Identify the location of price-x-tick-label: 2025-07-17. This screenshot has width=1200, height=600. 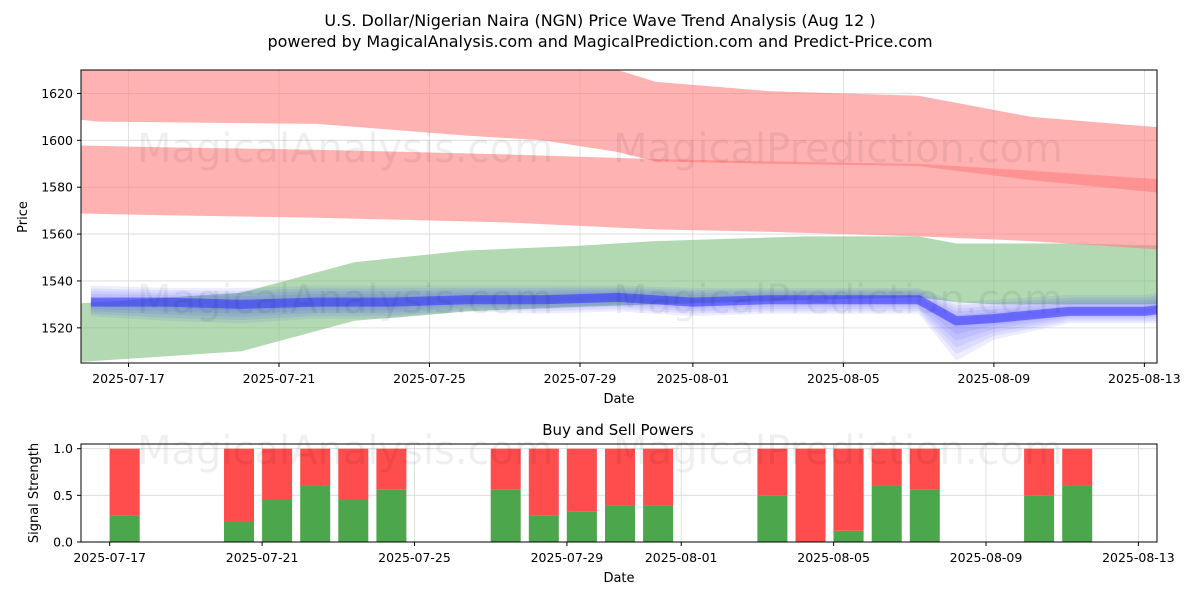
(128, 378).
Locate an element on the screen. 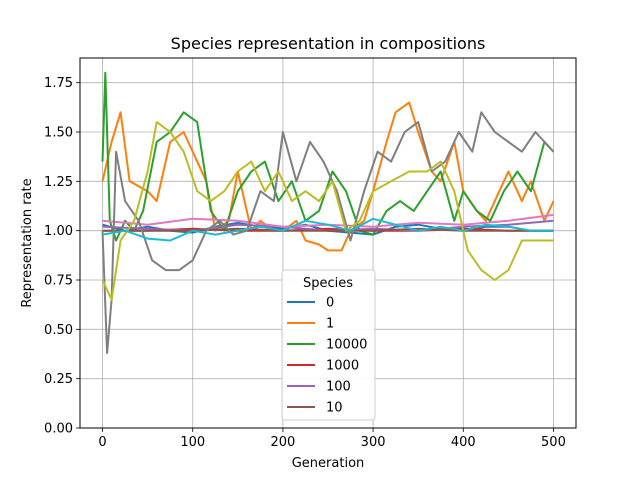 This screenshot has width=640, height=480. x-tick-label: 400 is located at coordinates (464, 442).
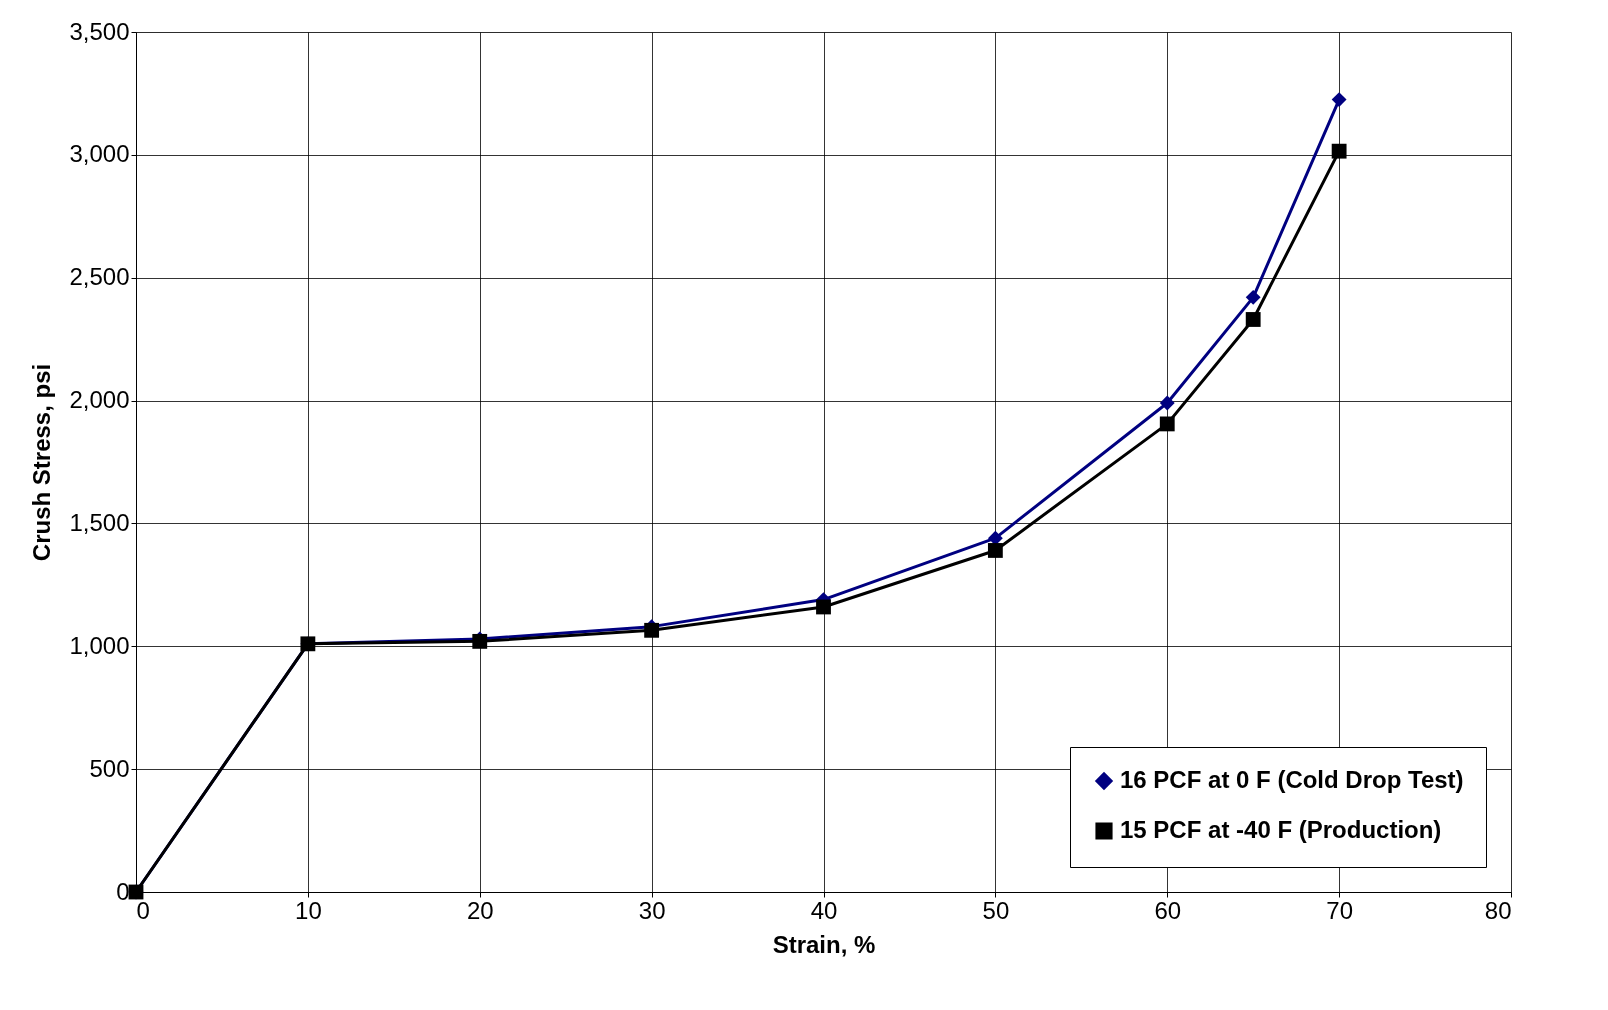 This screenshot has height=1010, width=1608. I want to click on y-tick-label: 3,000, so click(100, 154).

━━━

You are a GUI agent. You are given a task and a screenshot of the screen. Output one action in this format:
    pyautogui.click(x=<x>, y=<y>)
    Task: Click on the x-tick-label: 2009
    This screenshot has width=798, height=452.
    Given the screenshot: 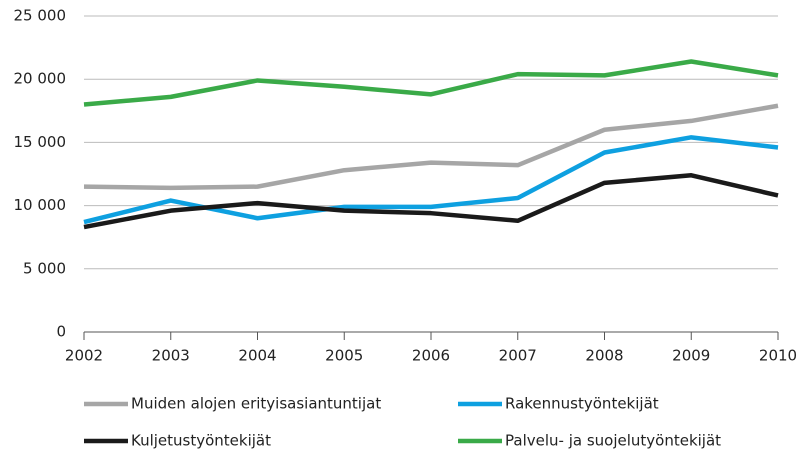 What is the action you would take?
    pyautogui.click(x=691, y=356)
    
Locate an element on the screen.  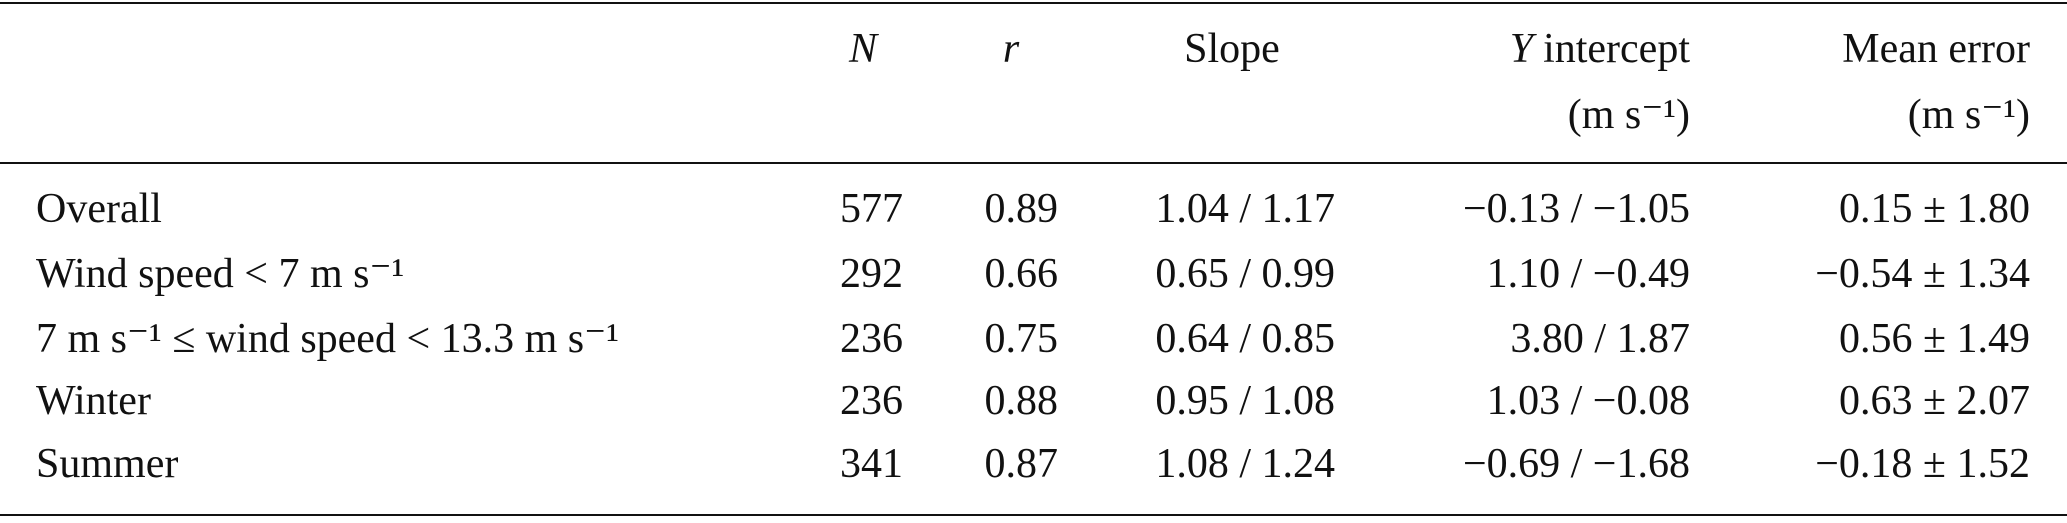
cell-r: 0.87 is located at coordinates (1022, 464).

━━━

## Activity:
In the material, begin at the line that has "Identify the location" and stop after the line that has "(128, 378).". Rewrite those lines with "screenshot" replaced by "image", keeping everything else the same and leaving the pictures out.

## Your response:
Identify the location of price-x-tick-label: 2025-07-17. This image has width=1200, height=600. 
(128, 378).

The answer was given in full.